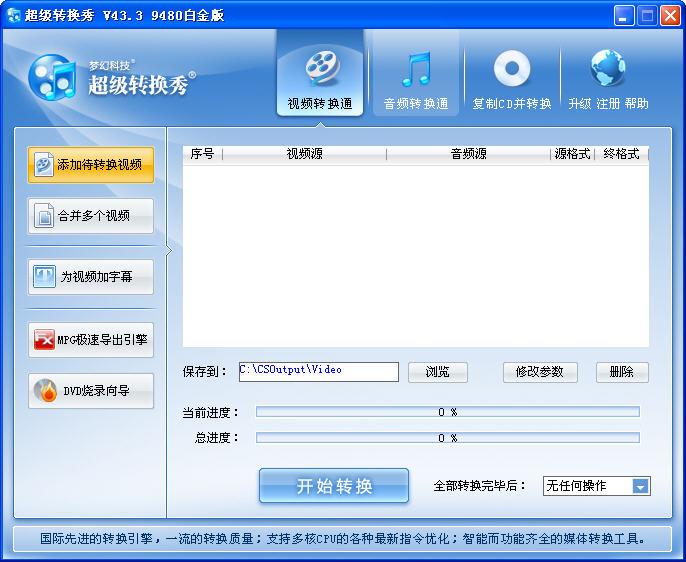The image size is (686, 562).
Task: Click the music note audio converter icon
Action: (416, 69)
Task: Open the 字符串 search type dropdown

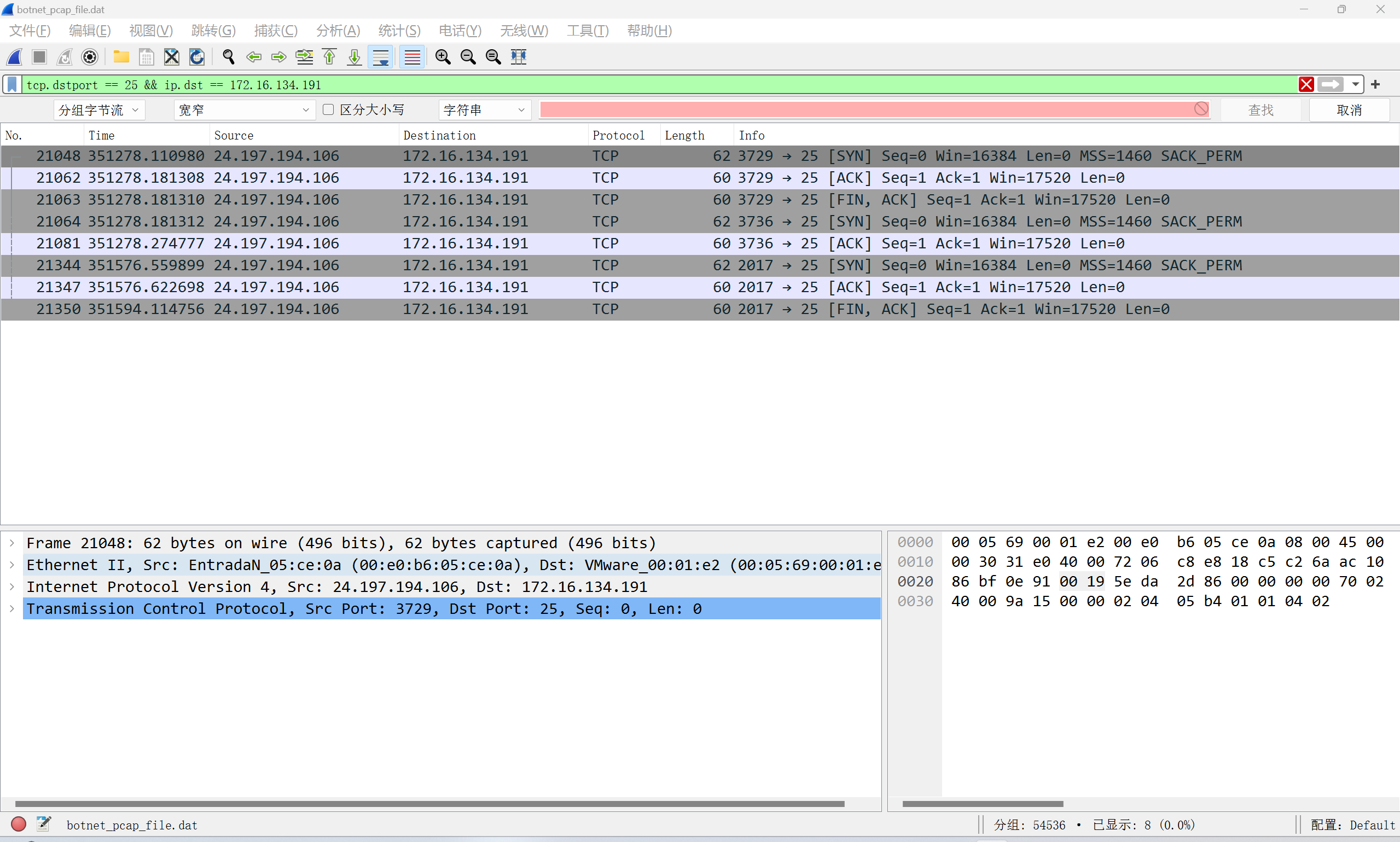Action: [526, 110]
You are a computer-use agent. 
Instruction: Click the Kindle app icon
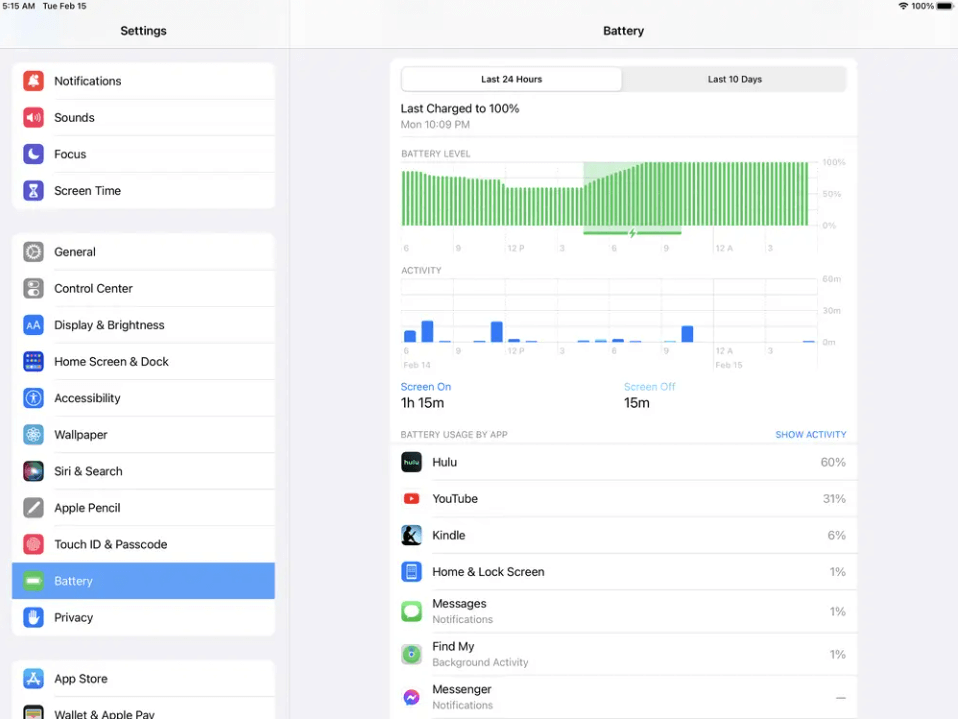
******
All lines from the one containing "Task: Open the 字符串 search type dropdown" through the end of the data are to be written out exactly, with nothing added; skip the pictures.

Task: Open the 字符串 search type dropdown

Action: [526, 110]
You are a computer-use agent. 
Instruction: Click the Kindle app icon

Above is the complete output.